## Exercise aim
Retype every one of the following rows character for character, keeping each line as it is.

## Begin Records provided

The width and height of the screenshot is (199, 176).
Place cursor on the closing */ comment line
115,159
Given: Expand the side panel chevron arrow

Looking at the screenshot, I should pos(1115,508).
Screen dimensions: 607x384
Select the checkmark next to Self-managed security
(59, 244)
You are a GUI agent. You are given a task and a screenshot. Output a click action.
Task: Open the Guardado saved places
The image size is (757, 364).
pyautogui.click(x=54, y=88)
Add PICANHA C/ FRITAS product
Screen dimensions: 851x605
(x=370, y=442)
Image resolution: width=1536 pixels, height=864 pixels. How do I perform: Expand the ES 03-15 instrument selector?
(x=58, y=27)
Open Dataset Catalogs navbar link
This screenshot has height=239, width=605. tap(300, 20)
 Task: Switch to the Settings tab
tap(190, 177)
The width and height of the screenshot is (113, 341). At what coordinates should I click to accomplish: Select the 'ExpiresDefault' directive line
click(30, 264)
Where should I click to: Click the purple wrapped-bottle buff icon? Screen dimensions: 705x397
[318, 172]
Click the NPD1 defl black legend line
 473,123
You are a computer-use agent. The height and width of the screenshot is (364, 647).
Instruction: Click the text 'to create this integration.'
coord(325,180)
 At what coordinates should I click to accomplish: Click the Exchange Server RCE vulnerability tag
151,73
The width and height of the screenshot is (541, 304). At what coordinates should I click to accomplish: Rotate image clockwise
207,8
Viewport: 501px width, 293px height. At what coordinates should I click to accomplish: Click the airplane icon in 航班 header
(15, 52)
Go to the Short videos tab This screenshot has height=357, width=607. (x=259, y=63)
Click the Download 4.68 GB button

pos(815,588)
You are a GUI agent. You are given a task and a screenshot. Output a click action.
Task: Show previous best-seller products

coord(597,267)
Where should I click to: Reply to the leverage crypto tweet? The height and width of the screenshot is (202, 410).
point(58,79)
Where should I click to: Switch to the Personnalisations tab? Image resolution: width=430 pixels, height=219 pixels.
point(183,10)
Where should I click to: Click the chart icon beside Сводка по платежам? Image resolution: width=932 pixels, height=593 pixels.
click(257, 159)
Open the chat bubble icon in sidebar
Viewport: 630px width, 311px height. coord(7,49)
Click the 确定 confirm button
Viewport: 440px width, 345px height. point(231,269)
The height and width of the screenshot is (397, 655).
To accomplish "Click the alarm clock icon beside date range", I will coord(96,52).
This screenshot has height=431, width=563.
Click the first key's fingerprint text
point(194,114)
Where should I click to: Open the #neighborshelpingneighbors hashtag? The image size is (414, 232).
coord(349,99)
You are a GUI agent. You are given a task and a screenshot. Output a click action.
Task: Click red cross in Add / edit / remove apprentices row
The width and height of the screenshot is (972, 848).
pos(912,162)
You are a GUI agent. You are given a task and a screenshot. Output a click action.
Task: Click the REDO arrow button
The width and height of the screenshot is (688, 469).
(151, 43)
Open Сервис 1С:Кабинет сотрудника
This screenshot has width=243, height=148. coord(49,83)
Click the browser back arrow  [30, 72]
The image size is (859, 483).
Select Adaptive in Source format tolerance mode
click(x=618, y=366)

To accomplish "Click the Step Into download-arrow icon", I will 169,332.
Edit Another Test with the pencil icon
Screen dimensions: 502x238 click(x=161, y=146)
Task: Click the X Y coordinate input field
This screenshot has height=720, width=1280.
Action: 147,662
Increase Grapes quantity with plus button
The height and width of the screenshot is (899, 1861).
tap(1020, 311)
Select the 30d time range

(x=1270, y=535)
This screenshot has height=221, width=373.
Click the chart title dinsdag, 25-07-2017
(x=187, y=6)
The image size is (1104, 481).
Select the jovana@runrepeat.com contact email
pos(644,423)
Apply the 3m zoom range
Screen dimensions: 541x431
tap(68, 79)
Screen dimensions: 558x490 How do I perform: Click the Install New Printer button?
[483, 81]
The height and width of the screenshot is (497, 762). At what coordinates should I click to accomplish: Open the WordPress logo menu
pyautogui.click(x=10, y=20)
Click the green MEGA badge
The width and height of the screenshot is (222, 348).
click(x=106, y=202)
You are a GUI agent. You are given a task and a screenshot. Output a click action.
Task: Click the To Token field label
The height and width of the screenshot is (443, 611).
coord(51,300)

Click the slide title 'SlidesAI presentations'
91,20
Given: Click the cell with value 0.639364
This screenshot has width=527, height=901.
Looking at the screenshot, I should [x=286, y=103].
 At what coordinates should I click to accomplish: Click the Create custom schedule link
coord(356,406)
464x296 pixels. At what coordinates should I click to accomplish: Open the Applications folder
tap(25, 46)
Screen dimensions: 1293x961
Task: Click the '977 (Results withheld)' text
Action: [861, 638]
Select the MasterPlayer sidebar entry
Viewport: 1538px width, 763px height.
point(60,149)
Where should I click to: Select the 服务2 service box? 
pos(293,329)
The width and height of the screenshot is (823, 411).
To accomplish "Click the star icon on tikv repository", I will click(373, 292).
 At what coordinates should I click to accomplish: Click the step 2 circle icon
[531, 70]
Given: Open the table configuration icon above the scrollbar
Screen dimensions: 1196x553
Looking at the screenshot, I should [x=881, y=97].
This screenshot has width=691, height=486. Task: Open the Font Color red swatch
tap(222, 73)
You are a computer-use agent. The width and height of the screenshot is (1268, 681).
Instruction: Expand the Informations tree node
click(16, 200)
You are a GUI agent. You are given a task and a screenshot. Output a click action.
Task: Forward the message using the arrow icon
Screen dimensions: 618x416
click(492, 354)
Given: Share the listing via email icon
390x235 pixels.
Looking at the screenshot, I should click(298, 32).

## End Records provided

## The completed task
The width and height of the screenshot is (199, 176).
Place cursor on the closing */ comment line
115,159
Given: Expand the side panel chevron arrow

Looking at the screenshot, I should pos(1115,508).
Screen dimensions: 607x384
Select the checkmark next to Self-managed security
(59, 244)
You are a GUI agent. You are given a task and a screenshot. Output a click action.
Task: Open the Guardado saved places
The image size is (757, 364).
pyautogui.click(x=54, y=88)
Add PICANHA C/ FRITAS product
Screen dimensions: 851x605
(x=370, y=442)
Image resolution: width=1536 pixels, height=864 pixels. How do I perform: Expand the ES 03-15 instrument selector?
(x=58, y=27)
Open Dataset Catalogs navbar link
This screenshot has height=239, width=605. tap(300, 20)
 Task: Switch to the Settings tab
tap(190, 177)
The width and height of the screenshot is (113, 341). At what coordinates should I click to accomplish: Select the 'ExpiresDefault' directive line
click(30, 264)
Where should I click to: Click the purple wrapped-bottle buff icon? Screen dimensions: 705x397
[318, 172]
Click the NPD1 defl black legend line
 473,123
You are a computer-use agent. The height and width of the screenshot is (364, 647).
Instruction: Click the text 'to create this integration.'
coord(325,180)
 At what coordinates should I click to accomplish: Click the Exchange Server RCE vulnerability tag
151,73
The width and height of the screenshot is (541, 304). At what coordinates should I click to accomplish: Rotate image clockwise
207,8
Viewport: 501px width, 293px height. At what coordinates should I click to accomplish: Click the airplane icon in 航班 header
(15, 52)
Go to the Short videos tab This screenshot has height=357, width=607. (x=259, y=63)
Click the Download 4.68 GB button

pos(815,588)
You are a GUI agent. You are given a task and a screenshot. Output a click action.
Task: Show previous best-seller products

coord(597,267)
Where should I click to: Reply to the leverage crypto tweet? The height and width of the screenshot is (202, 410).
point(58,79)
Where should I click to: Switch to the Personnalisations tab? Image resolution: width=430 pixels, height=219 pixels.
point(183,10)
Where should I click to: Click the chart icon beside Сводка по платежам? Image resolution: width=932 pixels, height=593 pixels.
click(257, 159)
Open the chat bubble icon in sidebar
Viewport: 630px width, 311px height. coord(7,49)
Click the 确定 confirm button
Viewport: 440px width, 345px height. point(231,269)
The height and width of the screenshot is (397, 655).
To accomplish "Click the alarm clock icon beside date range", I will coord(96,52).
This screenshot has height=431, width=563.
Click the first key's fingerprint text
point(194,114)
Where should I click to: Open the #neighborshelpingneighbors hashtag? The image size is (414, 232).
coord(349,99)
You are a GUI agent. You are given a task and a screenshot. Output a click action.
Task: Click red cross in Add / edit / remove apprentices row
The width and height of the screenshot is (972, 848).
pos(912,162)
You are a GUI agent. You are given a task and a screenshot. Output a click action.
Task: Click the REDO arrow button
The width and height of the screenshot is (688, 469).
(151, 43)
Open Сервис 1С:Кабинет сотрудника
This screenshot has width=243, height=148. coord(49,83)
Click the browser back arrow  [30, 72]
The image size is (859, 483).
Select Adaptive in Source format tolerance mode
click(x=618, y=366)

To accomplish "Click the Step Into download-arrow icon", I will 169,332.
Edit Another Test with the pencil icon
Screen dimensions: 502x238 click(x=161, y=146)
Task: Click the X Y coordinate input field
This screenshot has height=720, width=1280.
Action: 147,662
Increase Grapes quantity with plus button
The height and width of the screenshot is (899, 1861).
tap(1020, 311)
Select the 30d time range

(x=1270, y=535)
This screenshot has height=221, width=373.
Click the chart title dinsdag, 25-07-2017
(x=187, y=6)
The image size is (1104, 481).
Select the jovana@runrepeat.com contact email
pos(644,423)
Apply the 3m zoom range
Screen dimensions: 541x431
tap(68, 79)
Screen dimensions: 558x490 How do I perform: Click the Install New Printer button?
[483, 81]
The height and width of the screenshot is (497, 762). At what coordinates should I click to accomplish: Open the WordPress logo menu
pyautogui.click(x=10, y=20)
Click the green MEGA badge
The width and height of the screenshot is (222, 348).
click(x=106, y=202)
You are a GUI agent. You are given a task and a screenshot. Output a click action.
Task: Click the To Token field label
The height and width of the screenshot is (443, 611).
coord(51,300)

Click the slide title 'SlidesAI presentations'
91,20
Given: Click the cell with value 0.639364
This screenshot has width=527, height=901.
Looking at the screenshot, I should [x=286, y=103].
 At what coordinates should I click to accomplish: Click the Create custom schedule link
coord(356,406)
464x296 pixels. At what coordinates should I click to accomplish: Open the Applications folder
tap(25, 46)
Screen dimensions: 1293x961
Task: Click the '977 (Results withheld)' text
Action: [861, 638]
Select the MasterPlayer sidebar entry
Viewport: 1538px width, 763px height.
point(60,149)
Where should I click to: Select the 服务2 service box? 
pos(293,329)
The width and height of the screenshot is (823, 411).
To accomplish "Click the star icon on tikv repository", I will click(373, 292).
 At what coordinates should I click to accomplish: Click the step 2 circle icon
[531, 70]
Given: Open the table configuration icon above the scrollbar
Screen dimensions: 1196x553
Looking at the screenshot, I should [x=881, y=97].
This screenshot has width=691, height=486. Task: Open the Font Color red swatch
tap(222, 73)
You are a computer-use agent. The width and height of the screenshot is (1268, 681).
Instruction: Expand the Informations tree node
click(16, 200)
You are a GUI agent. You are given a task and a screenshot. Output a click action.
Task: Forward the message using the arrow icon
Screen dimensions: 618x416
click(492, 354)
Given: Share the listing via email icon
390x235 pixels.
Looking at the screenshot, I should click(298, 32).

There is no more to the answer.